Insgesamt wurden dabei eine durchschnittliche Radon-Belastung in den meisten Teilen des Landes herausgefunden, allerdings gab es in den Gemeinden Blieskastel, Gersheim, Merchweiler, Nohfelden, Oberthal und Perl Auffälligkeiten (SR.de: Weitere Radon-Untersuchungen in sechs Gemeinden). Es wurde kein Vorsorgegebiet im Saarland benannt. Länger bekannt ist ein erhöhtes Radon-Vorkommen in Bergbaugebieten wie dem Saarland. Experten befürchten eine weitere Erhöhung der Strahlenbelastung durch einen Anstieg des Grubenwassers infolge beantragter Grubenflutungen.
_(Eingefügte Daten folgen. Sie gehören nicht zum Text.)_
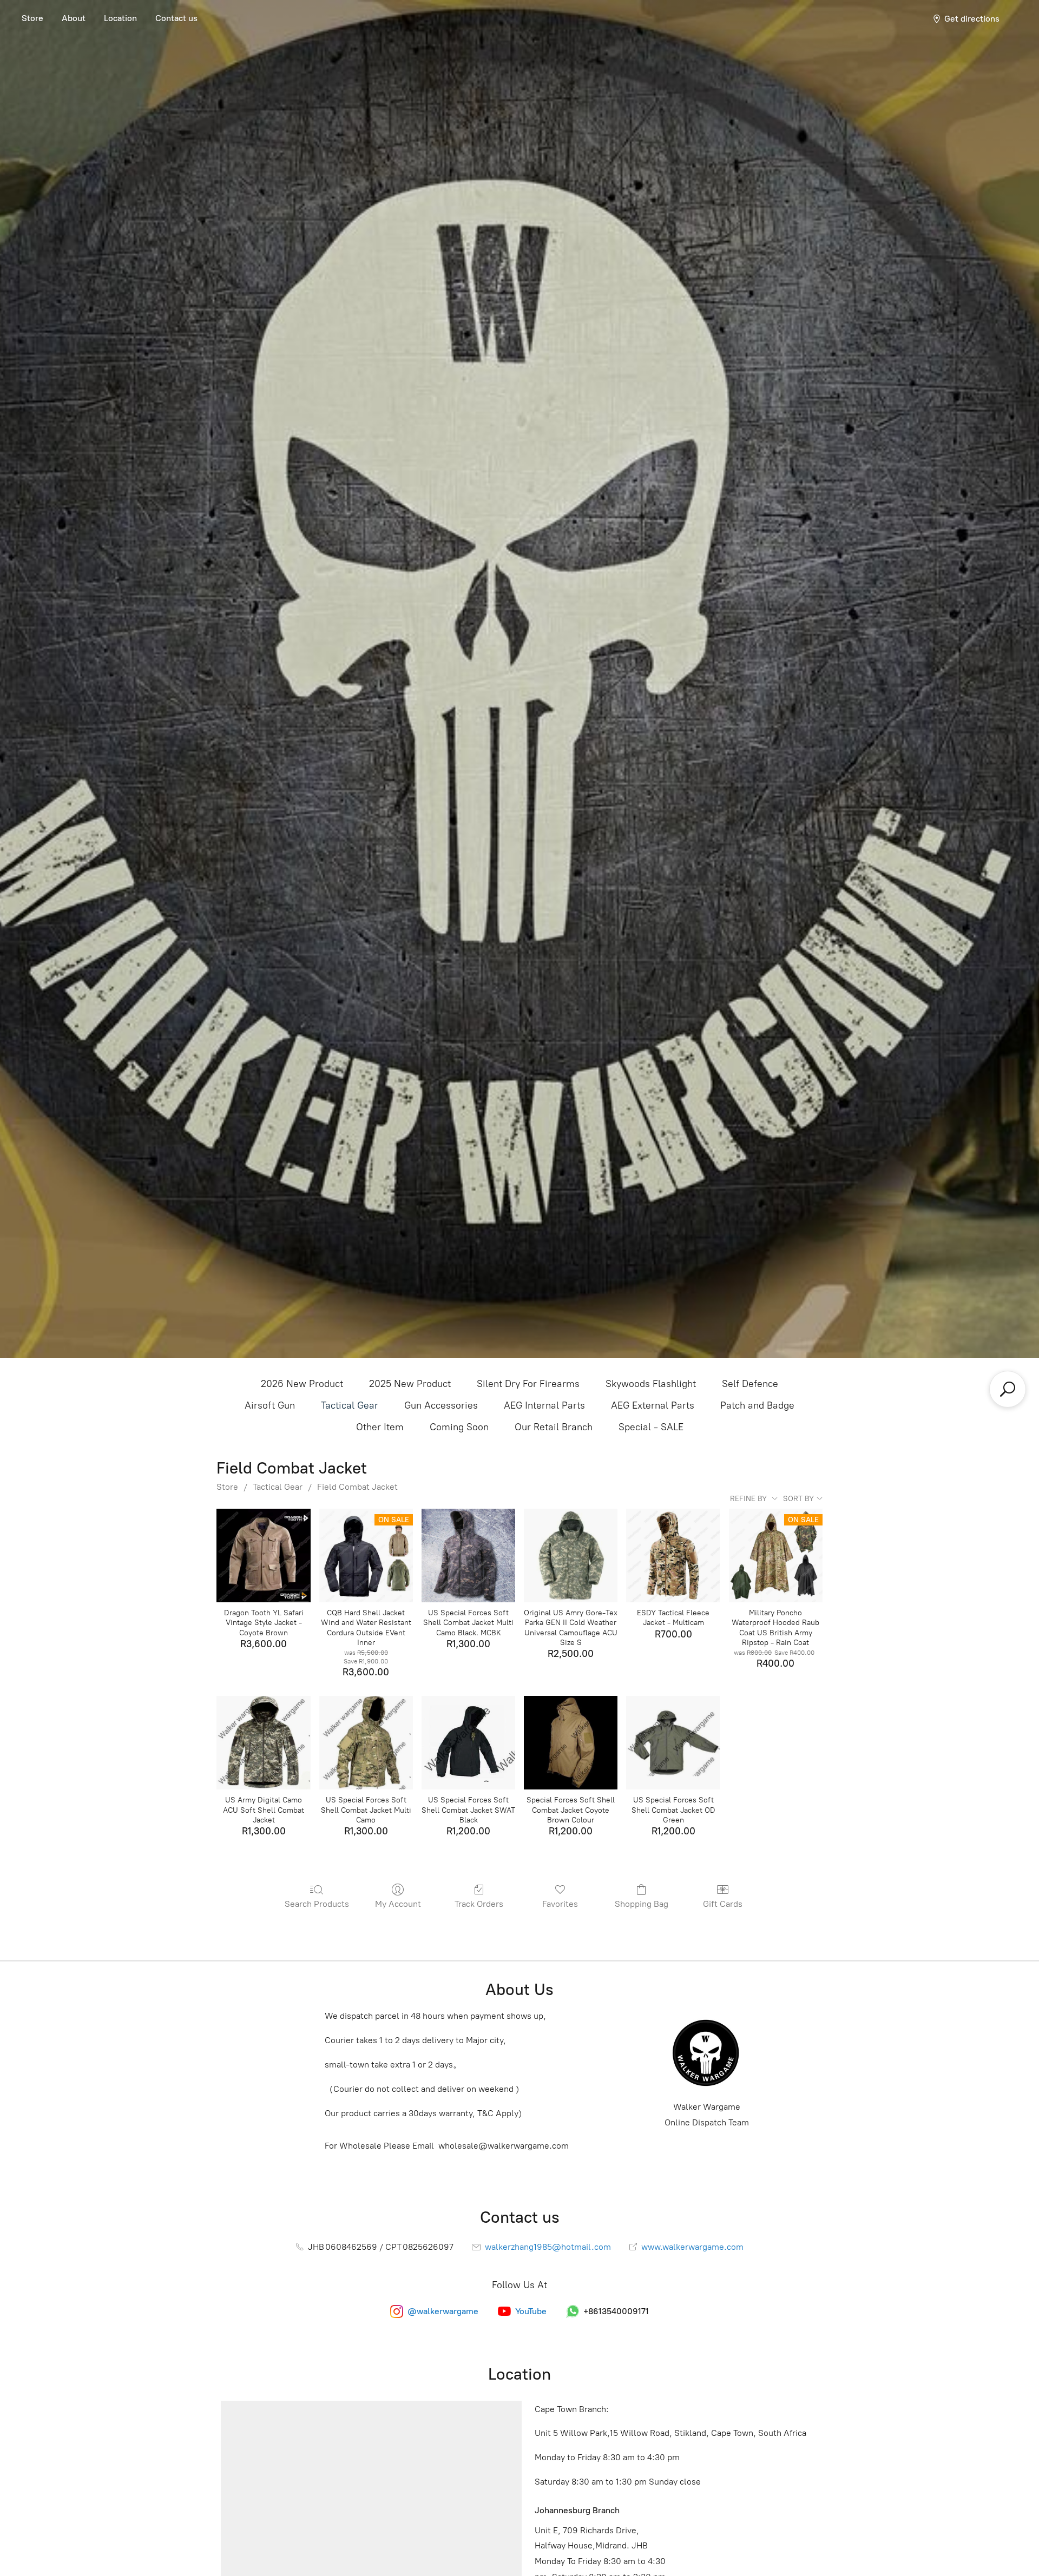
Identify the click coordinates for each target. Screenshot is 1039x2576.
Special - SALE (651, 1427)
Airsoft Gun (270, 1405)
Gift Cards (722, 1904)
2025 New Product (410, 1384)
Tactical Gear (349, 1405)
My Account (398, 1904)
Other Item (380, 1427)
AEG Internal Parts (544, 1405)
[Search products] (1007, 1389)
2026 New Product (302, 1384)
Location (120, 18)
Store (32, 18)
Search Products (317, 1904)
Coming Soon (459, 1427)
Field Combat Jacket (357, 1487)
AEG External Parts (652, 1405)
Die Situation im Saarland kam bei der Anhörung zur ersten Änderung des Strahlenschutzgesetzes nicht zur Sprache.
Wir fragen die Bundesregierung:
Fragen11
Welche Kriterien müssen gegeben sein, damit ein Vorsorgegebiet benannt werden kann, und wann muss es benannt werden?
Welche weiteren Maßnahmen werden bisher von Seiten des Bundes oder nach Kenntnis des Bundes ergriffen (bitte aufschlüsseln)?
In welchen saarländischen Kommunen wurde nach Kenntnis der Bundesregierung wann und in welchem Maße eine erhöhte Strahlenbelastung nachgewiesen (bitte aufschlüsseln)?
In welchen dieser Kommunen könnte die erhöhte Strahlenbelastung eine Folge des Bergbaus sein?
Wie viele Schulen und Kindergärten sowie weitere soziale Einrichtungen insbesondere der Kinder-, Jugend- und Altenbetreuung sind nach Kenntnis der Bundesregierung im Saarland von erhöhter Strahlenbelastung durch Radon betroffen (bitte aufschlüsseln)?
Welche Gefahren bestehen nach Auffassung der Bundesregierung bei erhöhten Werten in Schulen und Kindergärten wie beispielsweise in Marpingen (saarbruecker-zeitung.de, Gemeinde Marpingen: Erhöhte Radon-Werte im Kinderhaus Alsweiler)?
Inwieweit sind die Bergbauunternehmen verpflichtet, Maßnahmen gegen erhöhte Radon-Strahlung vorzunehmen?
Was sind nach Auffassung der Bundesregierung geeignete Maßnahmen gegen erhöhte Radon-Strahlung?
Welche Maßnahmen gegen erhöhte Radon-Strahlung fördert die Bundesregierung?
Welche Bundesmittel für Maßnahmen gegen erhöhte Radon-Strahlungen stehen für das Saarland zur Verfügung?
Welche Bundesmittel sind in den vergangenen drei Jahren für Maßnahmen gegen erhöhte Radon-Strahlung im Saarland durch wen abgerufen worden (bitte möglichst nach Kommunen aufschlüsseln)?